Visit the real thing at Historic Jamestowne, explore the actual location and active archaeological dig, Jamestown Rediscovery, home of the first successful English settlement.

@QasimRashid bahahahahaahahaha 'beacons of freedom'! how i wish ppl understood that this continent was born and bred on wyt supremacy after the king of the vatican/catholic pope said it was ok to enslave and colonize. dyk kanada's first p.m. bragged about starving the first nations; that the first nations needed written permission to leave their land & communities, even for the day? wyt ppl like using pejorative terms, they call our communities "reserves" and call us 'savages' & 'indians'
@QasimRashid you should see Texans heads explode when i explain how it was illegal immigrants to Texas being the reason for the Texas revolution. Then to add spice, remind them how the Alamo is a bastion of white supremacy. Heads fucking explode.
@QasimRashid They can't tolerate their manufactured worldview being confronted with reality.

@QasimRashid

A lot of the "Pilgrim Fathers" left England so they could carry on persecuting people they didn't like and England was a bit anti-persecution at the time. History say they left to *escape* persecution.
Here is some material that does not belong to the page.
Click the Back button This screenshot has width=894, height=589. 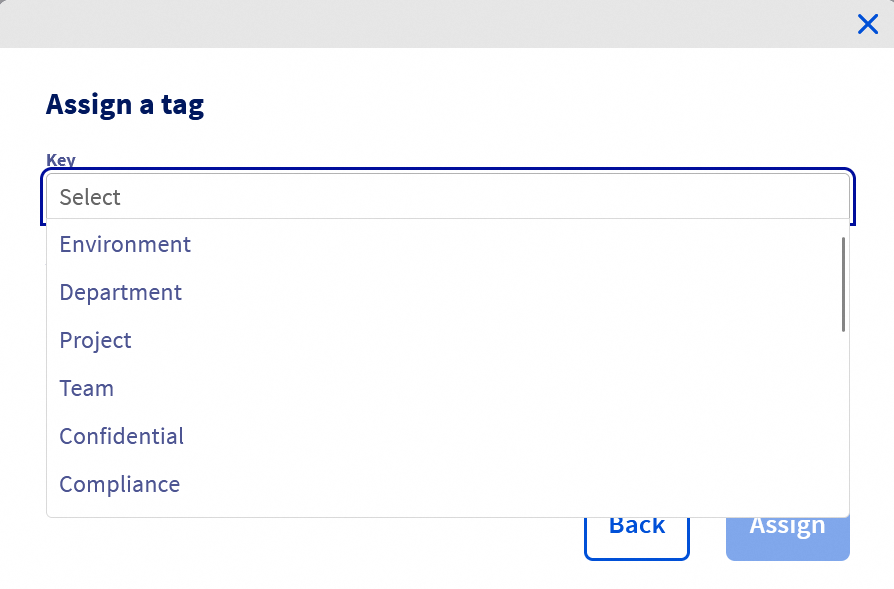coord(636,524)

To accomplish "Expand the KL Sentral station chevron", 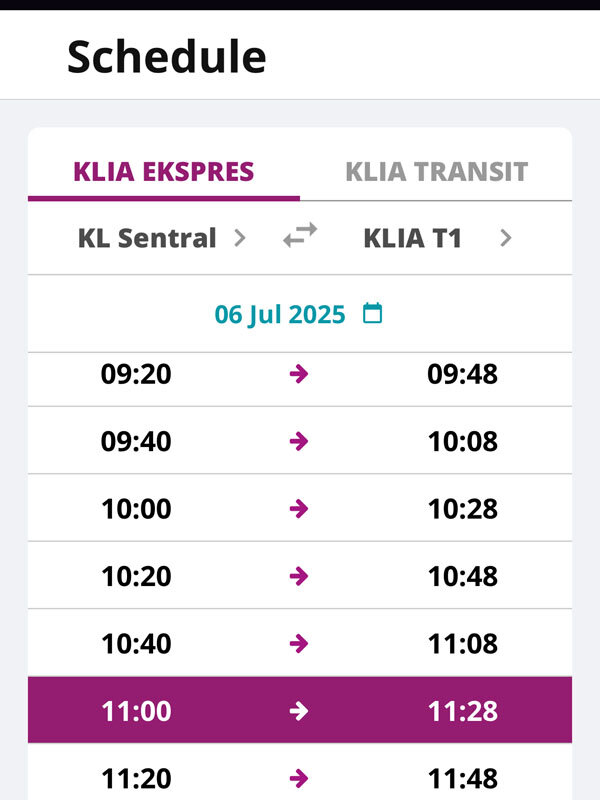I will point(240,237).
When the political landscape of England changed for a while during the Civil War a lot of people came back to England from the colonies so they could persecute people in England once more.

@robcornelius @QasimRashid

The freedom to prosecute those one disagrees with.

Ahh, those were the golden days. Nowadays everything is so much saner. 🤡🤬

Except there are a number of misguideds trying to turn the clock way back.
Their freedom will turn out to be our unfreedom.

@QasimRashid You might have expected them at least to know how the English language works.

@QasimRashid Massachusetts, "beacon of freedom" was the first colony to legalize slavery. (as in, wrote down how it should work and enforced it)

Increase Mather (an early president of Harvard University, and father of Cotton Mather, who was involved in some of the Salem Witch Trials) was a slave owner.

It's slavery, colonization, religious conversion and force from the earliest days

@QasimRashid Hi all! Just wandering around this maze. I like to read and write about politics, history and philosophy. Any suggestions of cool profiles to follow?

#JustMigratedFromTwitter

@QasimRashid but all the people that voted at the time said it was great!
@QasimRashid weren’t some of the “colonies” explicit penal colonies? like “Mary”land to lock up Catholics?
@Zekethedrifter @QasimRashid Not exactly, the Calverts set up Maryland partly as a refuge for Catholics from England. There was also a penal colony system - the beginning of the "transportation" sentencing. I don't know a lot about that.
@mwhelm @QasimRashid right on. I’m not super well read on the 13 colonies period. I was thinking about something that I read, I believe it was called “White Trash” by Nancy Isenberg? I thought she said that about Maryland but I read it a few years ago.
@QasimRashid
Conversation that never happened for $5, please.
@QasimRashid What does this idiot you are dealing with think the colony founders should be called?

@QasimRashid I think I can follow their "logic" here; they don't think that colonies have anything to do with colonizers because old white people call them the 13 colonies but the blahs call their occupants colonizers.